Cynics doubt UTJ leader Moshe Gafni’s claim that the choice was driven solely by alarm over the city’s health hazards, suspecting instead a secret deal for new ultra-Orthodox neighborhoods. Middle Israelis disagree; Gafni is one of the most honest politicians seen here.
Yet even if they had ulterior motives, ultra-Orthodox rabbis’ endorsement of a woman, and their stated concern for a nonreligious issue like pollution, prove that Israeli ultra-Orthodoxy is slowly but steadily becoming Israeli, as this writer has been arguing in recent years (see “The New Zionists,” The Jerusalem Report, 28 December 2015).
While ultra-Orthodox change in Haifa came from above, in Beit Shemesh it came from below.
Modern Orthodox educator Dr.

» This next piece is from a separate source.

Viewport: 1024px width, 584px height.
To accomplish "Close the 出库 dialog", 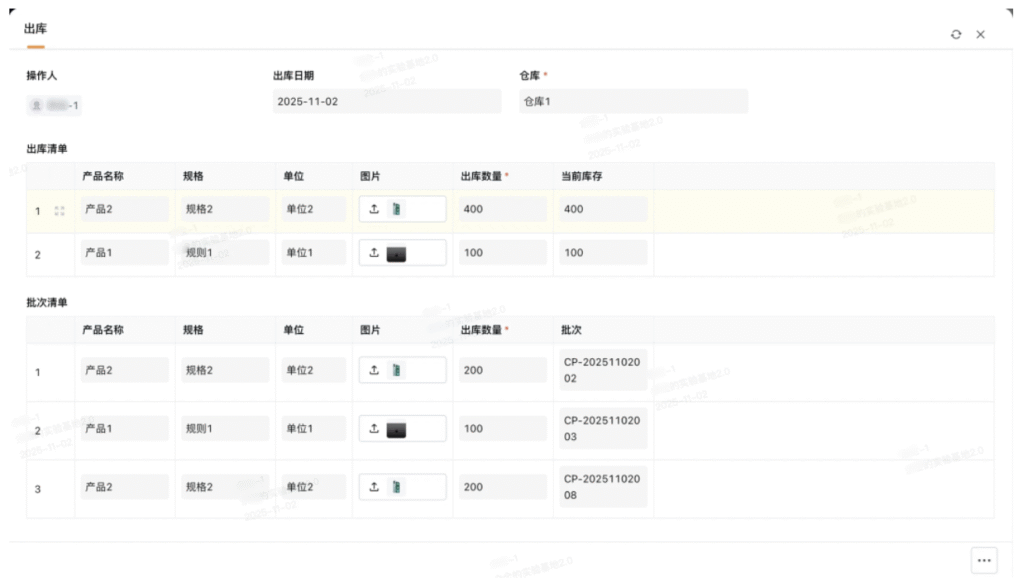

Aliza Bloch’s defeat of ultra-Orthodox Mayor Moshe Abutbul was not one camp’s victory over the other, because as her rival himself conceded, she evidently received ultra-Orthodox votes as well.
Encouraged by the endorsement of Dr. Adina Bar-Shalom, daughter of Shas founder Rabbi Ovadia Yosef, it was a voting by the feet. The voters told the ultra-Orthodox politicians who over the years turned Beit Shemesh into a religious-secular flashpoint that what they want is not acrimony but good schools, clean streets and social quiet, and that includes ultra-Orthodox voters, even if the candidate is a woman.
It is a heartening message anywhere, but especially so in Beit Shemesh, where our forebears once fought a gruesome civil war (Kings II, 14:11-13), and Bloch will now inspire peace.
Tuesday’s mayoral contests reflected Netanyahu’s failure to lead his own camp, and ultra-Orthodoxy’s profound transformation.